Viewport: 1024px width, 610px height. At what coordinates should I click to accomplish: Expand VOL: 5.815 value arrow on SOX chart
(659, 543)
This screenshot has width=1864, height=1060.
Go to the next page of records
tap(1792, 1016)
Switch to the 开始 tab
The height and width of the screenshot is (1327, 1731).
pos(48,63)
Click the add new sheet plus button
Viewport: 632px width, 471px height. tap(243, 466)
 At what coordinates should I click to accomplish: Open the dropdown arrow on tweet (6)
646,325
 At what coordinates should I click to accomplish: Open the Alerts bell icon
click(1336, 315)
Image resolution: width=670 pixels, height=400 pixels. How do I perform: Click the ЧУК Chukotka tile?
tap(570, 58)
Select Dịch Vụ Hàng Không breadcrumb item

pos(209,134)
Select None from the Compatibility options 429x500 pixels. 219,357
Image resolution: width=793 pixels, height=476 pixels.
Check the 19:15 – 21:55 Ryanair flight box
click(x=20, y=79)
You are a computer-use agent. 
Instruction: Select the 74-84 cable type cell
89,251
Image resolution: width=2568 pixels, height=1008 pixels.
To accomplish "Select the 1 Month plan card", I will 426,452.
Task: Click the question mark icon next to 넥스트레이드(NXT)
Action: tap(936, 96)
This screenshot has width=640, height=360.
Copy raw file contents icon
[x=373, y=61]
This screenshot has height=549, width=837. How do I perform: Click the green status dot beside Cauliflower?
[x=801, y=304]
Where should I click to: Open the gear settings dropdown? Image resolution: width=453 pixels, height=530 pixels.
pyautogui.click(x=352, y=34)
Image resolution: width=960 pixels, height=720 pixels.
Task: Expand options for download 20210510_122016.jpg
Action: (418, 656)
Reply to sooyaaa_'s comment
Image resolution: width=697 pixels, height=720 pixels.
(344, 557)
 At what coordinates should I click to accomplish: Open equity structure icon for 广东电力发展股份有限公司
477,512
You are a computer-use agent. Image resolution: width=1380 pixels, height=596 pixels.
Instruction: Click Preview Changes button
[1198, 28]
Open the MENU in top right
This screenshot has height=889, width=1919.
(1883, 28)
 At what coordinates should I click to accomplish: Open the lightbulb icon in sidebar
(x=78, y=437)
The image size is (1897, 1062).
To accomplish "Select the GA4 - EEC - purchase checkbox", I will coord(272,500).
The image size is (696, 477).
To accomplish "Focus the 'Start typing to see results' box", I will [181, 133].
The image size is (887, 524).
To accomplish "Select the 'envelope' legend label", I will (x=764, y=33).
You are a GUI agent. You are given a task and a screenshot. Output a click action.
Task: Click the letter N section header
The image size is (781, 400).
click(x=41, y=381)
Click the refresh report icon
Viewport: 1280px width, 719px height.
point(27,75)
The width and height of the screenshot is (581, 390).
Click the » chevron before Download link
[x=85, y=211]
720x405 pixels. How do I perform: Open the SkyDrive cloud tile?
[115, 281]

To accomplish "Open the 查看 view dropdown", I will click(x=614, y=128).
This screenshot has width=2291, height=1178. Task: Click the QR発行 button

****

* [ASSIGNMENT] Retype the first line of the entries and every line after it, please, through the line that contains "Select None from". Add nothing.

* [SOLUTION FOR THIS TASK]
Viewport: 1024px width, 610px height. At what coordinates should I click to accomplish: Expand VOL: 5.815 value arrow on SOX chart
(659, 543)
This screenshot has width=1864, height=1060.
Go to the next page of records
tap(1792, 1016)
Switch to the 开始 tab
The height and width of the screenshot is (1327, 1731).
pos(48,63)
Click the add new sheet plus button
Viewport: 632px width, 471px height. tap(243, 466)
 At what coordinates should I click to accomplish: Open the dropdown arrow on tweet (6)
646,325
 At what coordinates should I click to accomplish: Open the Alerts bell icon
click(1336, 315)
Image resolution: width=670 pixels, height=400 pixels. How do I perform: Click the ЧУК Chukotka tile?
tap(570, 58)
Select Dịch Vụ Hàng Không breadcrumb item

pos(209,134)
Select None from the Compatibility options 429x500 pixels. 219,357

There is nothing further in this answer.